Every line with the string "team" must be copied from the entries below.

Dataset entries:
# # # # # # #

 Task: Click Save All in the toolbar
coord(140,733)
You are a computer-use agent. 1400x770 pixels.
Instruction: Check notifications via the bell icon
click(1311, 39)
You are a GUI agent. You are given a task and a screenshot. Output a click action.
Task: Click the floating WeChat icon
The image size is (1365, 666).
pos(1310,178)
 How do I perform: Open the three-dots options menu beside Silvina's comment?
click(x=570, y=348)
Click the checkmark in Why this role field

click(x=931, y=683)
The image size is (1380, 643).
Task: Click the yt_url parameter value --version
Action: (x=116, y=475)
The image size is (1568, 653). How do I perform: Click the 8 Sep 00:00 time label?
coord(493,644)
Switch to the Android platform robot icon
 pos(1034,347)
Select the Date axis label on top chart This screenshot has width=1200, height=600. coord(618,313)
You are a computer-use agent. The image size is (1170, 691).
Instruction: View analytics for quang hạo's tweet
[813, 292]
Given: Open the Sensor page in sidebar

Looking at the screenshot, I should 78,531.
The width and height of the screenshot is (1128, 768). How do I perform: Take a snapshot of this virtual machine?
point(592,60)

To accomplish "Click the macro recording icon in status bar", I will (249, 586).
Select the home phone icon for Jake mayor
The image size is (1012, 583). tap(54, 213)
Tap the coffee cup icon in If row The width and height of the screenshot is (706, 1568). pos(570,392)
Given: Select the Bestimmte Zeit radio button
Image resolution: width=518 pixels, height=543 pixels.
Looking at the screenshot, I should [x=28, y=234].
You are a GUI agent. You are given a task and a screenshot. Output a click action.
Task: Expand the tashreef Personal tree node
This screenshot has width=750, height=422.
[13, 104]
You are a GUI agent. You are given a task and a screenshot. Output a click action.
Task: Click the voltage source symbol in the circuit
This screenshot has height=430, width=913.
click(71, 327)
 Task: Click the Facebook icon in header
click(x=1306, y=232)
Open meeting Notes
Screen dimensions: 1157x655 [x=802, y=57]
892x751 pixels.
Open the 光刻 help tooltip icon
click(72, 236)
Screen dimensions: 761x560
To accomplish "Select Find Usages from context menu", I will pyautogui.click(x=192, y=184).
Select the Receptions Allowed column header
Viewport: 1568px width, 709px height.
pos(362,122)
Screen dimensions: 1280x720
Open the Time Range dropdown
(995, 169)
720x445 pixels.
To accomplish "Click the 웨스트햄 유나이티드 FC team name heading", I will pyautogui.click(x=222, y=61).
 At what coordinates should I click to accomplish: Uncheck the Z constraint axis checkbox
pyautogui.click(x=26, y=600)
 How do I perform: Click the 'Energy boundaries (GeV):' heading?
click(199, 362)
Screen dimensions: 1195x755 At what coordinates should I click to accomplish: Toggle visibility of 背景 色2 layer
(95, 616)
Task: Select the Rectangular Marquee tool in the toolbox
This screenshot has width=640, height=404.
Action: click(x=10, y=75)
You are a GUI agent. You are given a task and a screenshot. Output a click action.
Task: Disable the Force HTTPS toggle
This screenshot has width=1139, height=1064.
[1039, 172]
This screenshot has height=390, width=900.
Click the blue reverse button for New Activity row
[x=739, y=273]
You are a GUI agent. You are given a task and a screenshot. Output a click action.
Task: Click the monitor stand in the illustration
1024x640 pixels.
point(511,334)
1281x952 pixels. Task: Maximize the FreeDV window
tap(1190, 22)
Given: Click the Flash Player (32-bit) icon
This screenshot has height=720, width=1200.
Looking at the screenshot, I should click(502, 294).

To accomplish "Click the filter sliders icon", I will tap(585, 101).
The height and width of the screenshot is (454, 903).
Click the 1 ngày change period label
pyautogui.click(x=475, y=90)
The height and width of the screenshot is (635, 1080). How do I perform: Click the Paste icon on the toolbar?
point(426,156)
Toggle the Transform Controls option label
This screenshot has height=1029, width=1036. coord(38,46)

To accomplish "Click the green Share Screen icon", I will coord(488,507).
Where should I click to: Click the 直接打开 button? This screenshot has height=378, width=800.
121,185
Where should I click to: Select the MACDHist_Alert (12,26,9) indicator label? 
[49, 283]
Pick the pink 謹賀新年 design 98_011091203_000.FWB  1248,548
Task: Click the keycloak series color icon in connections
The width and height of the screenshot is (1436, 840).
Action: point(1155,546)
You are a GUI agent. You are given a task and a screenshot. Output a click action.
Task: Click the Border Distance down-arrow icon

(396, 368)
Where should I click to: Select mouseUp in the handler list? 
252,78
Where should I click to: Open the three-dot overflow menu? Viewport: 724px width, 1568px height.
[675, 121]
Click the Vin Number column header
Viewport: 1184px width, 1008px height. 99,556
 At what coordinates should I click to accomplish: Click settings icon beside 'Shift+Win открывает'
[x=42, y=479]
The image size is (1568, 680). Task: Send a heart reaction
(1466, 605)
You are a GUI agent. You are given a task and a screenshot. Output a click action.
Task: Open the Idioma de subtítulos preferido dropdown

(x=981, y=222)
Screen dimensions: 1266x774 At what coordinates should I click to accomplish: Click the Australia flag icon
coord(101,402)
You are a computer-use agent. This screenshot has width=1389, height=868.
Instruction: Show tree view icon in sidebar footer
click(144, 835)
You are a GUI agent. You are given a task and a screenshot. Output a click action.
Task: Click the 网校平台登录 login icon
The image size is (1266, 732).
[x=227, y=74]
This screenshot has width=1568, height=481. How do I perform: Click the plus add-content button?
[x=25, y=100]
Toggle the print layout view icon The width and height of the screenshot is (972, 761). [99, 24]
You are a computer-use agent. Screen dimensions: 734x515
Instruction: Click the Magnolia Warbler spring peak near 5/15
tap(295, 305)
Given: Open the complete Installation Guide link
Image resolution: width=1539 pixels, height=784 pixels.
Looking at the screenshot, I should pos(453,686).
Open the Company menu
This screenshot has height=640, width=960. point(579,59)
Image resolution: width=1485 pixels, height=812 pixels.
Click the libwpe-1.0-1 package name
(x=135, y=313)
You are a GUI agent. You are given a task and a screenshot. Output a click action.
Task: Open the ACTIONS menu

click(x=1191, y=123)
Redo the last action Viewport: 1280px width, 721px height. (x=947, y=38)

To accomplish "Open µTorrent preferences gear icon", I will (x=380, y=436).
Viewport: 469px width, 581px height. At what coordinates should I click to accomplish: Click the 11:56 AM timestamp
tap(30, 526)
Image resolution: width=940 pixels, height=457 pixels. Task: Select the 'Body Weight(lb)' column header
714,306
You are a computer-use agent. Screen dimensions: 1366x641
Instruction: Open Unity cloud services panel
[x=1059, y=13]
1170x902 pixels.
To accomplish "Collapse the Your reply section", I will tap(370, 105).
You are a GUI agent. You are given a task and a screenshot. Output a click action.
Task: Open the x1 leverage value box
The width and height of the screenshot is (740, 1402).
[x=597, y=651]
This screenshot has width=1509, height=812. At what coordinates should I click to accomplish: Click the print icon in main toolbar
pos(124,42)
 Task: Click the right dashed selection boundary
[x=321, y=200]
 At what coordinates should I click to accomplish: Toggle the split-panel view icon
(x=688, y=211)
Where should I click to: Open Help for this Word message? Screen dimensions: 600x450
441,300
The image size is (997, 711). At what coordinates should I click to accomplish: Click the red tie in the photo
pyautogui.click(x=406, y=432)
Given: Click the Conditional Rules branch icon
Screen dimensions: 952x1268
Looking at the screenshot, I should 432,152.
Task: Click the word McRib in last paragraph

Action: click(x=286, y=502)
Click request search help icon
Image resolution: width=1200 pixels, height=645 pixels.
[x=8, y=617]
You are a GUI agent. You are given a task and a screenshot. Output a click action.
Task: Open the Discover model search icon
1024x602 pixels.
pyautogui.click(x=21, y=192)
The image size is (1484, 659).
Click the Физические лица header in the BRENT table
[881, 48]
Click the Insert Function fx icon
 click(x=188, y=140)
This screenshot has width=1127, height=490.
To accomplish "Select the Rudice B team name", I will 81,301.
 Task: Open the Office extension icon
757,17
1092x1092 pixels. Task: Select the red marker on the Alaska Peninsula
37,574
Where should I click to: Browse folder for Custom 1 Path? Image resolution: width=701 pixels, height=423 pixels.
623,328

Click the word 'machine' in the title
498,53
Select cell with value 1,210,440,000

# # # # # # #

WRITTEN RESPONSE:
To accomplish "Click the 웨스트햄 유나이티드 FC team name heading", I will pyautogui.click(x=222, y=61).
To accomplish "Select the Rudice B team name", I will 81,301.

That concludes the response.